Changes to Immigration Law highlighted

Leader of Government Business Kurt Tibbetts spoke a length about the Immigration (Amendment) (No.2) Bill when he introduced the legislation in the House on Monday.

However, Mr. Tibbetts mainly focused on the changes in the legislation made since it was first introduced as a discussion Bill in September.

‘The changes stem from public input and from anomalies identified by the Cabinet committee,’ he said.

‘We’re making every attempt to get this as right as we can get it.’

Some of the changes have been widely publicised since there were announced last week, like a provision to allow a holder of a temporary work permit to continue to work for the same employer after the expiry of the temporary permit while awaiting the outcome of a full work permit grant.

Other changes have not been so widely publicised.

Correction of anomaly

Mr. Tibbetts said it had been recognised that there was an anomaly in the current Immigration Law concerning the Right to be Caymanian – formerly Caymanian Status – for some people.
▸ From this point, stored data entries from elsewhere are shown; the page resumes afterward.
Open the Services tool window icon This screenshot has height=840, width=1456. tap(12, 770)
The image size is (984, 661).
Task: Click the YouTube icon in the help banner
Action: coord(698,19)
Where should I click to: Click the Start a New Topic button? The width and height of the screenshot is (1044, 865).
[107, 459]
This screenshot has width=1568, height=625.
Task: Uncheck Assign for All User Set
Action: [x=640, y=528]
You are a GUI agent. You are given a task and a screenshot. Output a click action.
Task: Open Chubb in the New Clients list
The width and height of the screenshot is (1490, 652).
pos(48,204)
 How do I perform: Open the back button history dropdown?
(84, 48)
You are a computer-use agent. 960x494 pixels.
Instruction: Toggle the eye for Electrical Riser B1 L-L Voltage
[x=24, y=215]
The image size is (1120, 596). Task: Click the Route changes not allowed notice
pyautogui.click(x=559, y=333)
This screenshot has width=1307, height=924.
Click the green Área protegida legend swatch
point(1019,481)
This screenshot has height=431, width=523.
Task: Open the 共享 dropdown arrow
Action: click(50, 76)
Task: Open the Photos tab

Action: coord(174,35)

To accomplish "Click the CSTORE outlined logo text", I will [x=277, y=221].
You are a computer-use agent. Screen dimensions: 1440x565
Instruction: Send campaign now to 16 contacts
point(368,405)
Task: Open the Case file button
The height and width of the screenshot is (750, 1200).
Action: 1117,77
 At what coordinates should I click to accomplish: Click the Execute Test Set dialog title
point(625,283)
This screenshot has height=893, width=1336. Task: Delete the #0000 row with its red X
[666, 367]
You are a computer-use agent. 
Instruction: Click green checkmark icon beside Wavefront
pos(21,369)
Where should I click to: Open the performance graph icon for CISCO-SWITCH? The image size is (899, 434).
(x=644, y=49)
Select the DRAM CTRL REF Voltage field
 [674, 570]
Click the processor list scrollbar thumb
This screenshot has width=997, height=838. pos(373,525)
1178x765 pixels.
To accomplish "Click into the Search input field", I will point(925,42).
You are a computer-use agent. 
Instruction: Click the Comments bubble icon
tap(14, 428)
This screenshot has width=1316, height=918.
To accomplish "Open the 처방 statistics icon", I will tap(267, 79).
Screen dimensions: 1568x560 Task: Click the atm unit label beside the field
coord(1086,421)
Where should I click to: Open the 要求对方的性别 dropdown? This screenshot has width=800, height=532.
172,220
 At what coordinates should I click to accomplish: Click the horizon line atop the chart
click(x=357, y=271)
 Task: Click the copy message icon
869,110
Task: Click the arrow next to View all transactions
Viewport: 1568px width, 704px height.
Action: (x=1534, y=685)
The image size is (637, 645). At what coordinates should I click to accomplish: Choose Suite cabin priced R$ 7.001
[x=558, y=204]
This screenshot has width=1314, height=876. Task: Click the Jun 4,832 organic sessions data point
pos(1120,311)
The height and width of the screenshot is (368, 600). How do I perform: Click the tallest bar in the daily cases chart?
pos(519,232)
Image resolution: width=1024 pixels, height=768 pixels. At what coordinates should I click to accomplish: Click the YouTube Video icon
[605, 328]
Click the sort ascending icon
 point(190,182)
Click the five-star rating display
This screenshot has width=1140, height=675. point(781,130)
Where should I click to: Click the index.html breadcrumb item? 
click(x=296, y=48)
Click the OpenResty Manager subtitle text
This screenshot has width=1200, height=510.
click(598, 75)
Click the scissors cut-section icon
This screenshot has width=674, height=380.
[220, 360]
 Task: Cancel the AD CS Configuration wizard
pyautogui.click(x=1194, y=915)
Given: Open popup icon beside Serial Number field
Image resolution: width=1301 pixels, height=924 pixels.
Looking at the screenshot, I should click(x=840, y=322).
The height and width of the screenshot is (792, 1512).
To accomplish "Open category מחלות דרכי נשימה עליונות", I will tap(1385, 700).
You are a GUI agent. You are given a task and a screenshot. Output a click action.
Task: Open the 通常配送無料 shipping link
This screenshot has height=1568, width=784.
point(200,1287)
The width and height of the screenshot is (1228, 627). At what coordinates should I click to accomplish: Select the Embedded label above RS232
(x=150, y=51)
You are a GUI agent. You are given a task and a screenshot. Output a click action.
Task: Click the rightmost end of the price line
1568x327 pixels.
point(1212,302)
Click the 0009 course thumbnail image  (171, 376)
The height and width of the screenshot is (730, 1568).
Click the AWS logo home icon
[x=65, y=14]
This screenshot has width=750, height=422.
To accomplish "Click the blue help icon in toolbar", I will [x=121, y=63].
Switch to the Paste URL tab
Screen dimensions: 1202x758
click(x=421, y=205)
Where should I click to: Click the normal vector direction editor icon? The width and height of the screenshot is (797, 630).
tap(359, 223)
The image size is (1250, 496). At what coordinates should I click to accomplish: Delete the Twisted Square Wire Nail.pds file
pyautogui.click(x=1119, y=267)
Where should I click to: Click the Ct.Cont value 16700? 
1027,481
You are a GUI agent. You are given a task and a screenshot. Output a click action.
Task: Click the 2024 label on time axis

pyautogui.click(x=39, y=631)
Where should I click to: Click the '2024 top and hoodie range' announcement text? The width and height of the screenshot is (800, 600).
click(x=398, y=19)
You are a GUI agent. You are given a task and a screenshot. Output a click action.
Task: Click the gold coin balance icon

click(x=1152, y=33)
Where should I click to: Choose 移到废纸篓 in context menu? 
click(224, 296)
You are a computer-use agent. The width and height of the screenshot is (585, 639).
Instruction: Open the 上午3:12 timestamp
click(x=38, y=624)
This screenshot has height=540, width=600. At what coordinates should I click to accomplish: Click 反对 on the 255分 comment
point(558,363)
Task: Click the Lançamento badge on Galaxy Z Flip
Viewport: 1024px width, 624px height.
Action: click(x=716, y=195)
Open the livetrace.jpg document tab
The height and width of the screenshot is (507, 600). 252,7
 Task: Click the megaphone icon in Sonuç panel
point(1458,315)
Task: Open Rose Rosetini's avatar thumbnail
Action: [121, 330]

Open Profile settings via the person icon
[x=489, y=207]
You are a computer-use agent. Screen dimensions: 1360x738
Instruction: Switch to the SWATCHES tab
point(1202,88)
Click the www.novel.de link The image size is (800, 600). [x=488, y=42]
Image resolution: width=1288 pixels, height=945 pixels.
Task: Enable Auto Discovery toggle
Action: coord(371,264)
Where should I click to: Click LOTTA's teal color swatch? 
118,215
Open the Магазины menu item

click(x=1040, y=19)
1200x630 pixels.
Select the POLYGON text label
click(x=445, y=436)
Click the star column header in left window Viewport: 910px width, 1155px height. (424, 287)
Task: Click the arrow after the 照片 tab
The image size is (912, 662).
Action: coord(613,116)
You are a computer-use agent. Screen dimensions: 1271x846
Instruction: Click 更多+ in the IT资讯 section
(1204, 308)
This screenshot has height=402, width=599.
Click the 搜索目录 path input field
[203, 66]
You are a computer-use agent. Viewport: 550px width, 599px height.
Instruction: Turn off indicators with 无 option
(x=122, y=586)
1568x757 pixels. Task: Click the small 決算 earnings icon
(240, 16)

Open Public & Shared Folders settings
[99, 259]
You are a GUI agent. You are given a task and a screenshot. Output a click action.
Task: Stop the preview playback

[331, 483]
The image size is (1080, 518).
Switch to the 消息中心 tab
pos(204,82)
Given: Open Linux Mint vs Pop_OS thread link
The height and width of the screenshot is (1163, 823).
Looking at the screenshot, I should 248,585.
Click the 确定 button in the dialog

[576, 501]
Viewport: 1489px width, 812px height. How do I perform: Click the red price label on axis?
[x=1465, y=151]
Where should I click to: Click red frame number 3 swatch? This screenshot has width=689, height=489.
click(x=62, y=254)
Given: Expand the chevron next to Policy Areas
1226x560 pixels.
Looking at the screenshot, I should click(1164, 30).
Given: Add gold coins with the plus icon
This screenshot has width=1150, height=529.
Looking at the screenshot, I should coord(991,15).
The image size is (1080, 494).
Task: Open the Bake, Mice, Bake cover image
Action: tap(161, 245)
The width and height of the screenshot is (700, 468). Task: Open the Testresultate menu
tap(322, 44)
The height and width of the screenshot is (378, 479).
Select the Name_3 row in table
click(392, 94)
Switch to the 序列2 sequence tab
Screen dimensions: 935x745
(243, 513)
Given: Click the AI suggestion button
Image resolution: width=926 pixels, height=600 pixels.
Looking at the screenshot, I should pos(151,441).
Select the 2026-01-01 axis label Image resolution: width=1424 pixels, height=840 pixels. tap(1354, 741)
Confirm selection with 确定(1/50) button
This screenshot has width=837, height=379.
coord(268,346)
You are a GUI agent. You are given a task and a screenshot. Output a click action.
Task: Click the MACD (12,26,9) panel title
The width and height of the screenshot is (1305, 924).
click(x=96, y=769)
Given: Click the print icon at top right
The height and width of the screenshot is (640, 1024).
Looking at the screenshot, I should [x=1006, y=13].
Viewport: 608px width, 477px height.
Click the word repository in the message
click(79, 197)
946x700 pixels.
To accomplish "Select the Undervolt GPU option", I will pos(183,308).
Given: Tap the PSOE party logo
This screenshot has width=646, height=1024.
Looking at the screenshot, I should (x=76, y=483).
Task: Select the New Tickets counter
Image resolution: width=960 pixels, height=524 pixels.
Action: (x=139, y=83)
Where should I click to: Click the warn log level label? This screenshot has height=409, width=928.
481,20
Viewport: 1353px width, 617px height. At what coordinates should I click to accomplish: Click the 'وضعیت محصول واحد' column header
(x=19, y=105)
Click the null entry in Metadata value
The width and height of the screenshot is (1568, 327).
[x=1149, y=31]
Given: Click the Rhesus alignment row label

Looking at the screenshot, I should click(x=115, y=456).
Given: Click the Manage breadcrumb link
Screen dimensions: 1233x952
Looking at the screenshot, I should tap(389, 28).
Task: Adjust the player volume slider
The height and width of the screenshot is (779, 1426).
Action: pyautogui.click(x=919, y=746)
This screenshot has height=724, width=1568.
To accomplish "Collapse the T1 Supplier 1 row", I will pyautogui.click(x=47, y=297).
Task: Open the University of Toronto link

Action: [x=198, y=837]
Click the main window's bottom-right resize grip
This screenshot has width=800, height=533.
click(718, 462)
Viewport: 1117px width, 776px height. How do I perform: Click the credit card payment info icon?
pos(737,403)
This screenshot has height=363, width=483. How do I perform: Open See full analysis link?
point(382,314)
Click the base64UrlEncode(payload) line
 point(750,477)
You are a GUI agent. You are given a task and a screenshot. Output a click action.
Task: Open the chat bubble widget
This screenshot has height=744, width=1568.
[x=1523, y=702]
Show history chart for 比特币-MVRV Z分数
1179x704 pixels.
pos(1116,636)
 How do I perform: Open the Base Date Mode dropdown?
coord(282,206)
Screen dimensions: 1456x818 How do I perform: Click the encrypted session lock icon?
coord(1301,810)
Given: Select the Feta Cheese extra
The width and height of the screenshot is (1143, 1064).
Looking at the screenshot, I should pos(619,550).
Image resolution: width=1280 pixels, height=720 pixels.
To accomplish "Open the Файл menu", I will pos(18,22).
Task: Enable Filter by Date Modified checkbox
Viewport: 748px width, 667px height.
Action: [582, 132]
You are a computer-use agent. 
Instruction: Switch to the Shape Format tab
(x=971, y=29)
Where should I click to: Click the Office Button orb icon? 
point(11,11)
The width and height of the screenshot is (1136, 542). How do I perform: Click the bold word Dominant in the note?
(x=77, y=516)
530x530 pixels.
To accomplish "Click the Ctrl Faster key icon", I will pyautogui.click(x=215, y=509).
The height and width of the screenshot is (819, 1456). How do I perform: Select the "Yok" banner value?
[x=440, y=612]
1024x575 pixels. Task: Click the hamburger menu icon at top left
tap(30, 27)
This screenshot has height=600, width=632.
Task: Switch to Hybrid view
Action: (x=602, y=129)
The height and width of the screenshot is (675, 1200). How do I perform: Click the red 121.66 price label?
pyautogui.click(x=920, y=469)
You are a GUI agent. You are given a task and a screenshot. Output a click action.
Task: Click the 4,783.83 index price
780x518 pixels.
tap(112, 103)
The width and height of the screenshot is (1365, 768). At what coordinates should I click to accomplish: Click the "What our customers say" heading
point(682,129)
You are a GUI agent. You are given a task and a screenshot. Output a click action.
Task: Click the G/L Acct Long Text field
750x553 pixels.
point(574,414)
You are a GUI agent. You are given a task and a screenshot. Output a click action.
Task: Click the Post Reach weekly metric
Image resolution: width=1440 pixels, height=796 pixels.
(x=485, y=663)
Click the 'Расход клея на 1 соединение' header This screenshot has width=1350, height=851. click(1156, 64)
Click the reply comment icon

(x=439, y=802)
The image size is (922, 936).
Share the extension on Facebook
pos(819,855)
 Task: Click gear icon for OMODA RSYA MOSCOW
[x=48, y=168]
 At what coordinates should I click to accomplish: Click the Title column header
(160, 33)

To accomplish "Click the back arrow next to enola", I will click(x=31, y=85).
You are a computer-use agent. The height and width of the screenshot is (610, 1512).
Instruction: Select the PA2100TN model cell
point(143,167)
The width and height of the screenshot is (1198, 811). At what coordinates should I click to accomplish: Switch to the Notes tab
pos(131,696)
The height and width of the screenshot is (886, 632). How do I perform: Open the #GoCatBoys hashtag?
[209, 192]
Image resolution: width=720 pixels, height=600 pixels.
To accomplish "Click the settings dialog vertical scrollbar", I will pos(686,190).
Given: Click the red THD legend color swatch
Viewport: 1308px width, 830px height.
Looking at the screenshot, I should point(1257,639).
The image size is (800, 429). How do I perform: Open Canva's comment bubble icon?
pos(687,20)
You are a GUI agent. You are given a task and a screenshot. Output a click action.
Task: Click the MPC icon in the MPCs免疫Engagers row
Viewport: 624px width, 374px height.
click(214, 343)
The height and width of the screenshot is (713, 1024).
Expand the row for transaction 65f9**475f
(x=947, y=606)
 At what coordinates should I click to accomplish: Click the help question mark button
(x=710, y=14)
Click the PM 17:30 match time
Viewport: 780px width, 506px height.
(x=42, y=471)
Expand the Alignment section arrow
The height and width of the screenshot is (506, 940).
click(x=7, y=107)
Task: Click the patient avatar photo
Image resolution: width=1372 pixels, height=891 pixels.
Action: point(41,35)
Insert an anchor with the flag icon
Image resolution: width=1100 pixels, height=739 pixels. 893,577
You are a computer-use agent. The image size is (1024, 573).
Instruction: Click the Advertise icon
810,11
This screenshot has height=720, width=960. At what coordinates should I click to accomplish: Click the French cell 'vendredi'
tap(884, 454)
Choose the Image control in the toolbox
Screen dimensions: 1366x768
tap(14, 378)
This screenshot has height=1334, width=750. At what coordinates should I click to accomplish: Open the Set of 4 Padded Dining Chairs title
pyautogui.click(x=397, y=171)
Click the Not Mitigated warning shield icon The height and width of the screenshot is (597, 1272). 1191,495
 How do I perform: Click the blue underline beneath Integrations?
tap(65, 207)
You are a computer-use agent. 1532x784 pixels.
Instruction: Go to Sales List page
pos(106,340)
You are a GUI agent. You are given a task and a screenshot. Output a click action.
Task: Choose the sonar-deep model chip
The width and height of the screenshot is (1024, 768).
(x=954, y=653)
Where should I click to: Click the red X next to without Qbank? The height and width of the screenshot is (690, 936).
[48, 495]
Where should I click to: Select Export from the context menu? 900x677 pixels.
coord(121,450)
These people, who were born between 27 March 1977 and 1 January 1983; and who were British Overseas Territories Citizens by virtue of being born in the Cayman Islands; and who have lived in the Cayman Islands since birth except for absences abroad for the purposes of education or medical treatment; will have the ability over a one-year period to apply for the Right to be Caymanian.

The Chief Immigration Office will be required to grant that application unless there are exceptional reasons not to do so.

Work permit refusals

Mr. Tibbetts said the Immigration Law was being broadened to ensure fairness to work permit applicants in the case where objections have been made to the Work Permit or Business Staffing Plan Board.

‘Too many times, with regard to personal conflicts, decisions have been made that have not been fair,’ he said.

As a result, the new law will require the applicant be given notice of all objections and allegations relating too him, and that he have an opportunity to make a representation to the board in response, or possibly to appear before the board in person.

‘The Law also now makes it clear that all allegations that are taken into account in considering an application must be investigated and corroborated so far as is reasonably practicable.’

Children of adoptions

A new provision of the law will allow children entering the Cayman Islands for the purpose of adoption proceedings to remain and go to school here pending the outcome of the proceedings.

Mr. Tibbetts said the current situation with respect to adoptions was causing much grief.

‘The Adoption Department is allowing these children to land here, but at the same time the Immigration Department is not issuing student visas.’

The new provision of the law will give the Immigration Department the authority to issue student visas to children in adoption proceedings.

Spouses of Persons of Independent Means

Mr. Tibbetts said a provision will be included in the new law that allows the spouse of someone designated as a Person of Independent Means the right to apply for a grant of a Residential Certificate for Persons of Independent Means on their own right, in the event of a dissolution of the marriage or the death of the other spouse.

The surviving or former spouse will have to make the application within a certain timeframe, Mr. Tibbetts said.

Self-employment work permits

A new provision to the Immigration Law will make it much more difficult for an expatriate to obtain a work permit for the purposes of engaging in self-employment, Mr. Tibbetts said.

‘Indeed, the Work Permit Board or the Chief Immigration Officer may only grant a work permit for such purposes in exceptional circumstances,’ he said.

Committee stage amendments

Mr. Tibbetts said there would also be some significant committee state amendments.

One entails extending the deadline for the submission of Business Staffing Plans for those required to submit them from 31 December, 2006, to 31 March, 2007.

There will also be a provision regarding Fixed Term Work Permits, which are special nine-month permits given to some expatriates who had reached their term limit. Now the new Immigration Amendment Law has passed, employers with employees on Fixed Term Permits can apply for those employees to be considered key employees and have them remain working while waiting the outcome of that application.

The committee stage amendment will also allow employees whose Fixed Term Work Permits expired between 1 December 2006 and 15 January 2007 the ability to continue working under operation of law until the key employee application is determined.

Learn the law

Mr. Tibbetts advised all employers and employees to become familiarised with the new amendments, which he said had been thought out very thoroughly.

‘I’ve had some conversations with people who had drawn conclusions that were completely contrary to what is provided for in the amendments,’ he said.